JACKSON, Miss. (AP) — Mississippi Gov. Tate Reeves said Wednesday that he expects to take steps next week in a gradual reopening of the state's economy during the coronavirus pandemic. He didn't specify what those will be, but said he's taking advice from public health experts.
He also said he recognizes that people face economic hardships.
“I've said it before and I will say it again: There is no such thing as a nonessential business to the owners and the people who depend on that business to provide for their families,” the Republican governor said.
Orders issued in Mississippi and other places have closed many businesses in recent weeks to try to slow the spread of the virus. Grocery stores and pharmacies are among those allowed to remain open because they are deemed essential. Early this week, Reeves took the first step toward easing restrictions on some businesses classified as nonessential, including clothing stores and florists, by allowing them to sell items for delivery or curbside pickup.
Reeves's current statewide stay-at-home order expires Monday morning. He said Wednesday that he's likely to extend that order for people who are most vulnerable to the highly contagious virus — those who are 65 or older or who have conditions such as obesity or high blood pressure.
He also said he has not set a timeline for allowing restaurants to reopen for dine-in services.
“Much to the chagrin of some ... we did not shut those down very early in this process," Reeves said. "We allowed restaurants to (remain) open, particularly those who could key social distancing guidelines in effect. We allowed them to serve groups of smaller than 10 people.”
He said it is likely to be a gradual process in reverse, with restaurants being required at first to limit the number of customers and to provide space for people to keep distance from each other.
The state Health Department said Wednesday that Mississippi had at least 4,894 confirmed cases and 193 deaths from the coronavirus as of Tuesday evening. That was an increase of 178 cases and 10 deaths from the previous day.
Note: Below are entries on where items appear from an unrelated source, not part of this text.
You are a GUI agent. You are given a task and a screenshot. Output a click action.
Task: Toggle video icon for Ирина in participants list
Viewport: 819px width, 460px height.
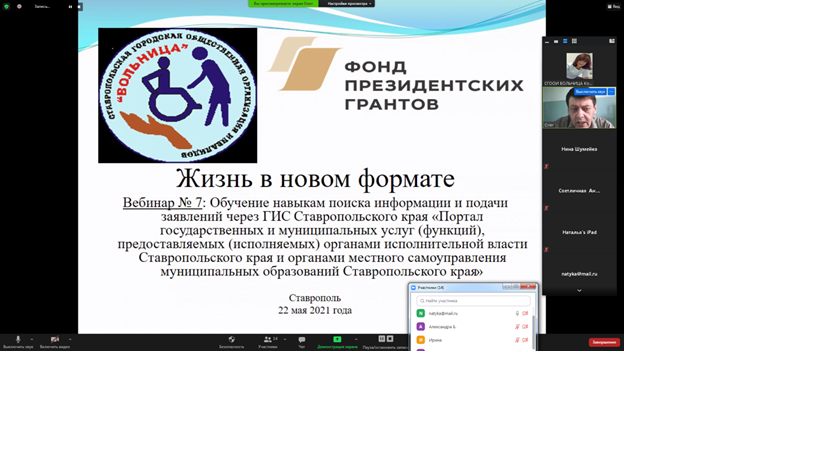tap(525, 340)
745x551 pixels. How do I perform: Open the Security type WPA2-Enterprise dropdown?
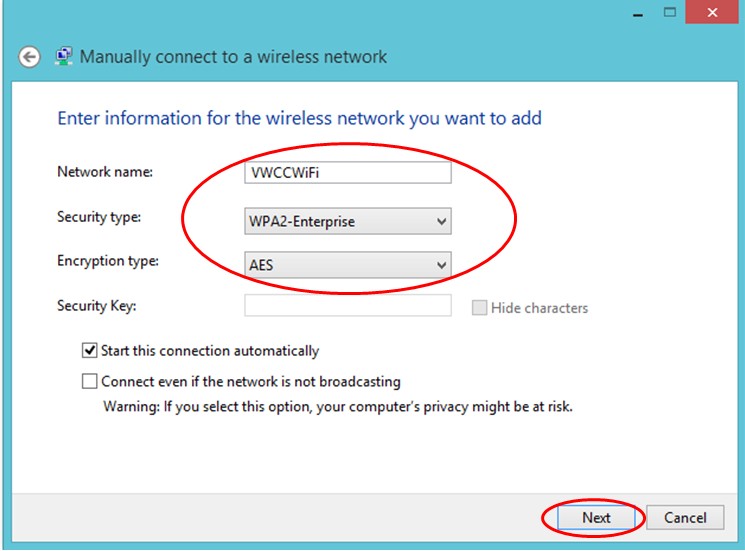point(347,221)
The state’s population is about 3 million.
The number of infections is thought to be far higher because many people have not been tested, and studies suggest people can be infected with the virus without feeling sick.
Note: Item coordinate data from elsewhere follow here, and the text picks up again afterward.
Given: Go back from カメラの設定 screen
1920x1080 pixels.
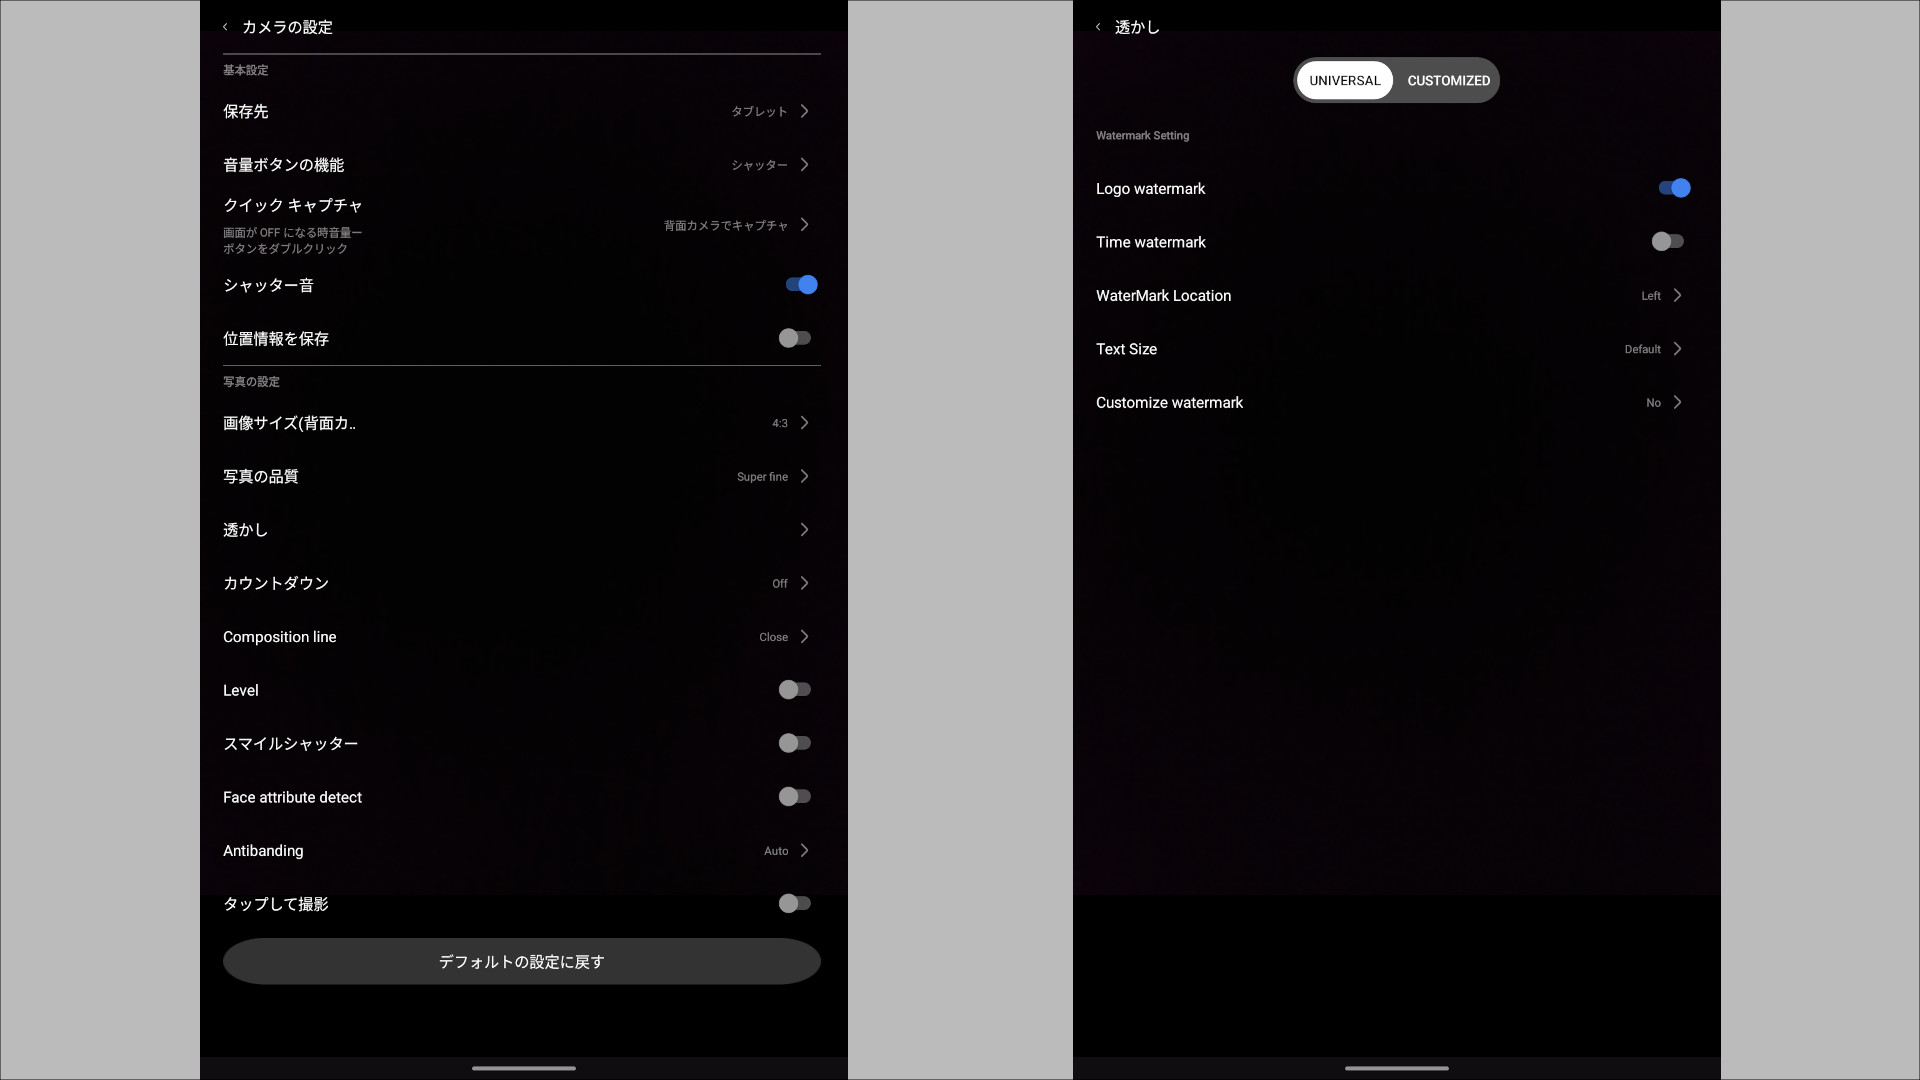Looking at the screenshot, I should pos(225,27).
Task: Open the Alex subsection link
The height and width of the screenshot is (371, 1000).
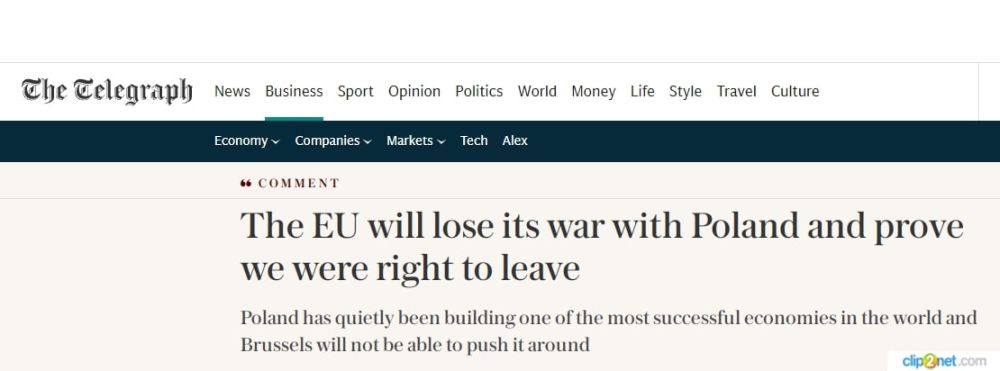Action: 515,141
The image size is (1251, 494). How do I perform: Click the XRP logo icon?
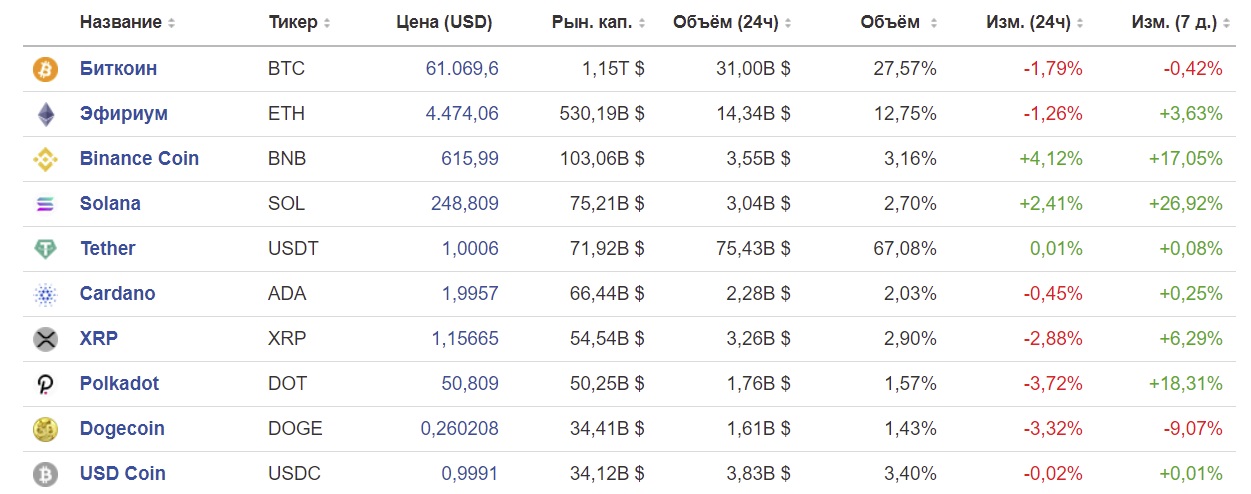pyautogui.click(x=46, y=339)

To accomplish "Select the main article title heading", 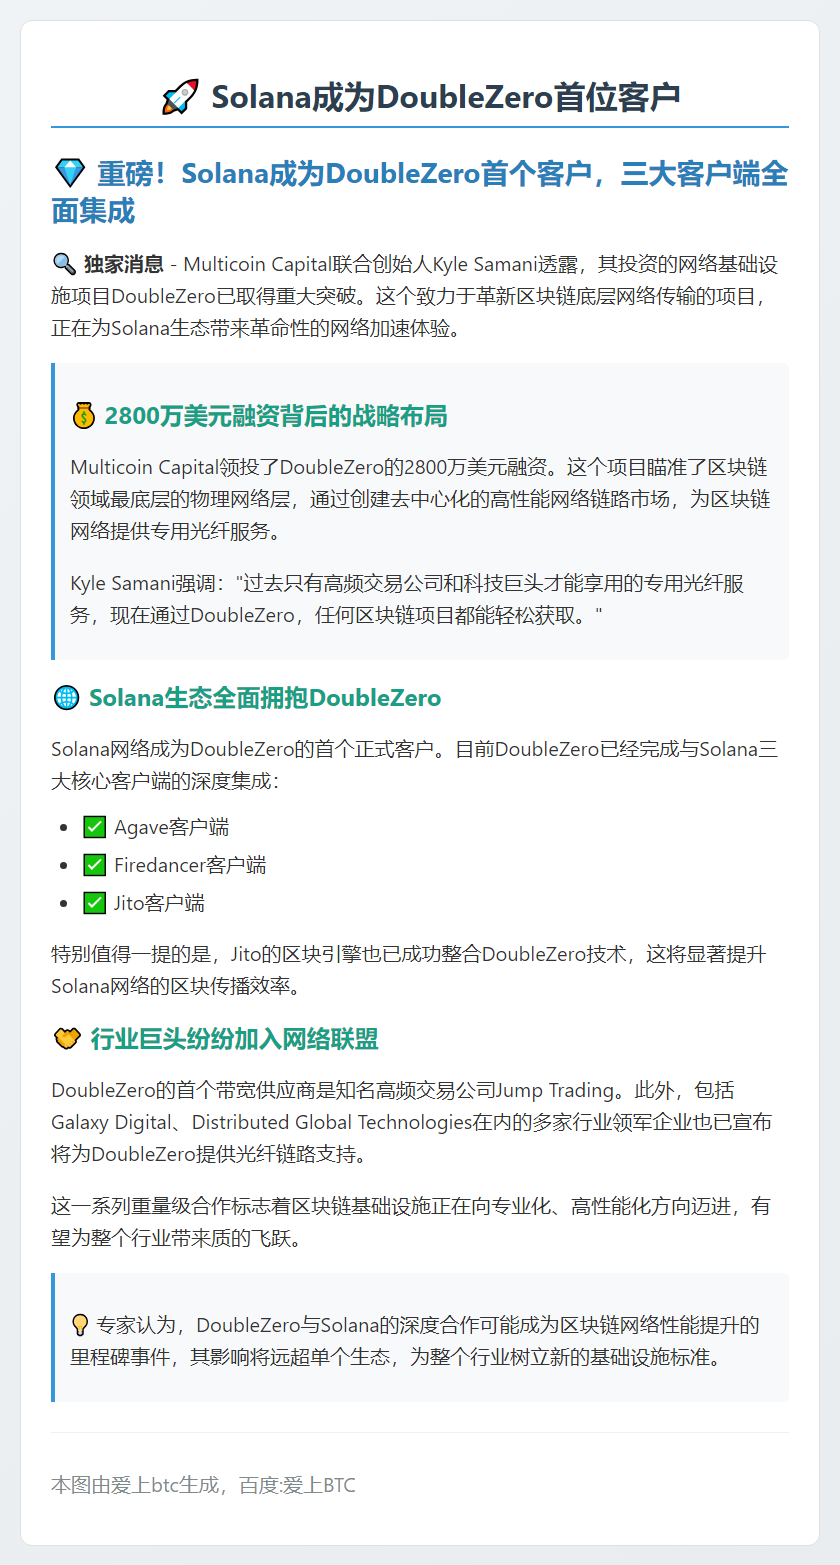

The department said Monday that at least 470 coronavirus cases have been confirmed at long-term care facilities such as nursing homes.
For most people, the coronavirus causes mild or moderate symptoms, such as fever and cough. But for others, especially older adults and people with existing health problems, the highly contagious virus can cause severe symptoms and be fatal.
The Health Department said more than 53,800 coronavirus tests had been done in the state as of Tuesday.
Reeves said Wednesday that four inmates in the Mississippi prison system had tested positive for the coronavirus as of Tuesday, and 19 inmates have tested negative. He said a test for one inmate was still pending. The Department of Corrections previously said that one inmate who tested positive for the virus had died.
Four staff members for the Department of Corrections have tested positive for the virus, and at least one of those people has returned to work, Reeves said. He said 25 corrections staff members have tested negative, and test results for six others are still pending.
The Mississippi prison system has about 20,500 inmates in custody.